Children and adolescents appear to tolerate HAT more readily than older patients, because they are better able to develop hepatopedal arterial collaterals (6, 22, 32). Only in these patients, presenting with stable LFT and controled relapsing bacteremia, a decision to delay the re-OLT may be considered.
Mycotic aneurysms and pseudoaneurysms, diagnosed by CT-scan or ultrasound, may have a similar clinical presentation as HAT. Retransplantation or aneurysmal repair have to be realised urgently in order to avoid fatal aneurysmal rupture.
About one in 5 of the liver recipients had an abnormal portal and caval vein (57/313 pat – 18%). in children with biliary atresia the incidence of venous anomalies has been 1 in 4 (9, 11). Acquired anomalies of PV are frequent after previous portal hypertension (8/21 pat: 38%) and hepatic (2/7 pat – 25%) surgery.
The high incidence of portal vein hypoplasia in biliary atresia patients is probably due to shunting of blood away from the portal vein via collaterals established in the adhesions caused by portoenterostomy at an earlier age.
Three patients died during OLT as a consequence of a superior vena cava anomaly (1 pat.) and of a difficult dissection of a previous portacaval shunt (2 pat.). As these venous modifications may significantly jeopardize the technique of OLT, all patients being considered for hepatic transplantation routinely undergo ultrasound examination. In the event of ambiguous findings or if the portal vein is not visualized or was thought to be thrombosed, a selective angiography or transhepatic portography to demonstrater the portal vein is mandatory. Inferior vena cavography was occasionally performed (8).
One of the most disastrous mistakes that can be made in liver transplantation is to begin to sew the new liver in without having prepared adequate venous cuffs. Early recognition of venous anomalies is therefore of utmost importance.
In case of inferior vena cava abnormalities the recipient operation is actually simpler as usual.
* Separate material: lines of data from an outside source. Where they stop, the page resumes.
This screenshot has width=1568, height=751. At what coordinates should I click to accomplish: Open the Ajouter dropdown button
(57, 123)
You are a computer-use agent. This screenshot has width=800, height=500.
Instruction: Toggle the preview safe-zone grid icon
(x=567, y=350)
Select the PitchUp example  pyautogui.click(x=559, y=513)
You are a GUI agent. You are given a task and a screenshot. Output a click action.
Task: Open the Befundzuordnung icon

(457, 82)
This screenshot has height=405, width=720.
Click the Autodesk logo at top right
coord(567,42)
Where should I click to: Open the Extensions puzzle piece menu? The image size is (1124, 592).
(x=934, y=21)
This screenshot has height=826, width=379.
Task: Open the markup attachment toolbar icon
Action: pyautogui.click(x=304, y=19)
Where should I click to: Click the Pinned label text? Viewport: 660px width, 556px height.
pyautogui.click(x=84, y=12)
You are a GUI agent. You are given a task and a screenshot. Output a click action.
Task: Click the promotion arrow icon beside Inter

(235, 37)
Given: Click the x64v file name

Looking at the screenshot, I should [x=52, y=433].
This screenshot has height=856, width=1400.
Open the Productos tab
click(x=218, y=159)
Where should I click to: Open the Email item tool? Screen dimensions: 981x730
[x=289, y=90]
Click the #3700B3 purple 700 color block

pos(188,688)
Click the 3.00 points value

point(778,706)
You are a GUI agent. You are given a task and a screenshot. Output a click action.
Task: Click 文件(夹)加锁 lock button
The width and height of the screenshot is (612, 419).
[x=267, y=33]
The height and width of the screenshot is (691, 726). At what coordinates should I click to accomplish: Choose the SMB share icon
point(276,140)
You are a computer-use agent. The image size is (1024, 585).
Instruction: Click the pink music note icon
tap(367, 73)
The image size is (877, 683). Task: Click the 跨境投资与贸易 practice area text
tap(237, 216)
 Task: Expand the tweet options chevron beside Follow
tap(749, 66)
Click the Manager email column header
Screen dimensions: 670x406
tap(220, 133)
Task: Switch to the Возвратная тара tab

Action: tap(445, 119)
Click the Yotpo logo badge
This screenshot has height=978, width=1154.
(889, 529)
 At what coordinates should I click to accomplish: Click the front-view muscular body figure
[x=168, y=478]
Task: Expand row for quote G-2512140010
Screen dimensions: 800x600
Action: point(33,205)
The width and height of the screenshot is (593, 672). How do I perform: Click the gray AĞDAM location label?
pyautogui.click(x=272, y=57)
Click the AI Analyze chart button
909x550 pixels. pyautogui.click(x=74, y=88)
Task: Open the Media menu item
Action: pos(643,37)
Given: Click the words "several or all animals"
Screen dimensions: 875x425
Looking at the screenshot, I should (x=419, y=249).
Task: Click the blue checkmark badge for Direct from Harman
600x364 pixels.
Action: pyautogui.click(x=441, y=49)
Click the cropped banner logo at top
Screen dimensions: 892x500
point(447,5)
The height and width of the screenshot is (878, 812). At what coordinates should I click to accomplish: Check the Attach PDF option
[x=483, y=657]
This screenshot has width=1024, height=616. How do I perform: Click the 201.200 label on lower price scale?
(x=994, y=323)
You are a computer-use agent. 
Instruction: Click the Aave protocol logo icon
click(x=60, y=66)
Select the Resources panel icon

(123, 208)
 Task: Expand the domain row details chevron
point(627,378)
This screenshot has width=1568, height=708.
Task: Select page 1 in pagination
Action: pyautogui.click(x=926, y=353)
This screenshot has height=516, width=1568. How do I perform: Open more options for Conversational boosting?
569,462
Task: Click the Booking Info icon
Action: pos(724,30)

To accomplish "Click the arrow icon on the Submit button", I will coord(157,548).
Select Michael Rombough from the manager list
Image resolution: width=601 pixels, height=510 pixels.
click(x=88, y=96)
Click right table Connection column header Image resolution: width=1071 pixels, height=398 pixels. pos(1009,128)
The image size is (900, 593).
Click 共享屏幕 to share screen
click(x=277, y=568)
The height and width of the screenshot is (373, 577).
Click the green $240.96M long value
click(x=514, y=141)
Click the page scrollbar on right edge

In case of portal vein thrombosis or hypoplasia, OLT may be possible by dissecting back the abnormal vessel to the junction of splenic and superior mesenteric veins. Sometimes the use of free vessel grafts may be necessary in order to span the distance from the more proximal recipient vessel to the hepatic allograft portal vein.
Postoperative inferior caval and portal vein thromboses are rare and occur mostly in pediatric recipients. Most of them are due to technical failures such as vessel discongruency, misalignement or rotation of the vessels.
Reappearance of portal hypertension in the presence of normal liver function can be treated conservatively, prompt retransplantation is necessary in case of liver failure.
Inferior caval vein thrombosis can only be cured with retransplantation as it was always associated with poor liver function.
Although the Budd-Chiari syndrome is a veno occlusive disease, 5 of the 6 recipients had long survivals without recurrent disease.
OLT is an attractive, alternative therapy for this disease. Extensive thrombectomy of caval, ileo-femoral, renal and portal veins may be necessary during the transplant procedure. Chronic anticoagulation therapy is necessary to prevent lethal recurrence of the disease (18).